The Indian economy has witnessed a profound positive transformation in the last 10 years, Finance Minister Nirmala Sitharaman said on Thursday.
Sitharaman in her pre-election Budget, which is technically a vote on account and popularly termed an interim Budget, said people of India are looking ahead to the future with hope and options.
She further said the government under the leadership of Prime Minister Narendra Modi covered all aspects of inclusivity.
Structural reforms, pro-people programmes and employment opportunities helped the economy get new vigour, the finance minister said.
After contracting by 5.8 per cent in 2020-21, the economy recorded a growth of 9.1 per cent in 2021-22.
The finance ministry in its latest monthly economic review said the Indian economy will become third largest in the world in the next three years with a GDP of USD 5 trillion from the current USD 3.7 trillion.
It also said India can aspire to become a USD 7 trillion economy in the next six to seven years (by 2030).
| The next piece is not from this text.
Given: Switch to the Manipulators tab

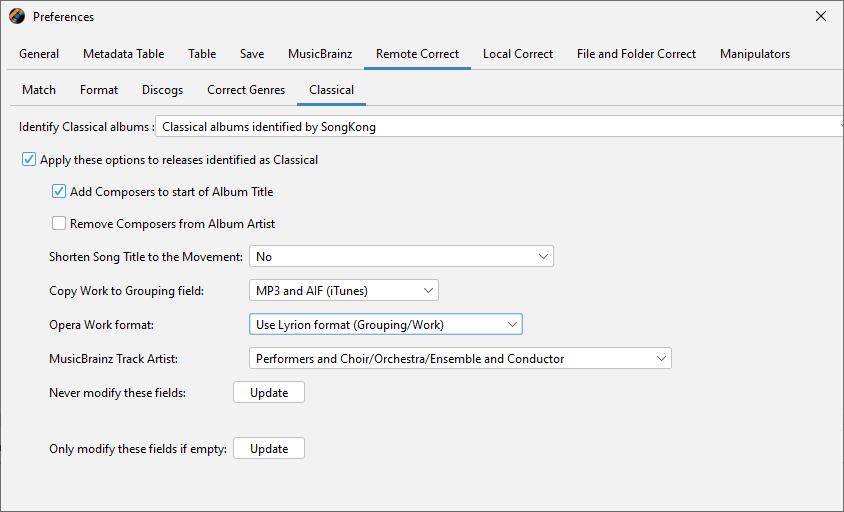Looking at the screenshot, I should pos(755,54).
In December, the Reserve Bank of India raised the GDP growth projection for the current fiscal to 7 per cent from 6.5 per cent earlier on buoyant domestic demand and higher capacity utilisation in the manufacturing sector.
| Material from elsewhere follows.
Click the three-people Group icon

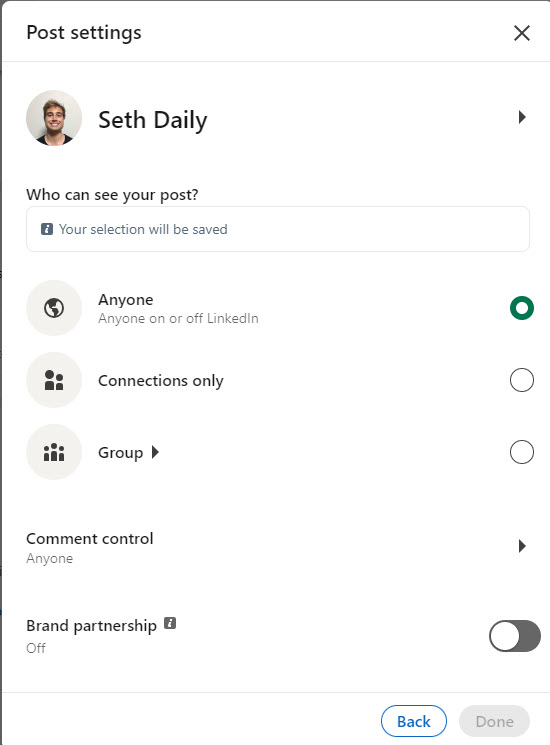(x=54, y=452)
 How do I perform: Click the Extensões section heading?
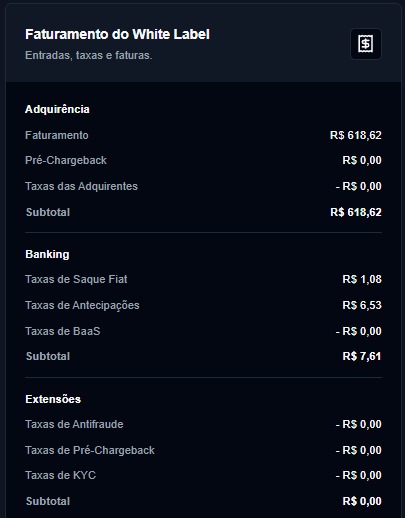pyautogui.click(x=53, y=399)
The Washington-headquartered International Monetary Fund (IMF) has projected that economic growth in India to remain strong at 6.5 per cent in 2023-24 and 2024-25, an upgrade of 0.2 percentage points for both years from earlier forecast.
The World Bank has projected a growth rate for India at 6.4 per cent for the current financial year, and a marginally higher expansion in the GDP at 6.5 per cent for 2024-25.
Another leading multilateral agency ADB has raised the growth outlook for India to 6.7 per cent for 2023-24 from 6.3 per cent, following faster-than-expected expansion in July-September, driven by double-digit growth in industry.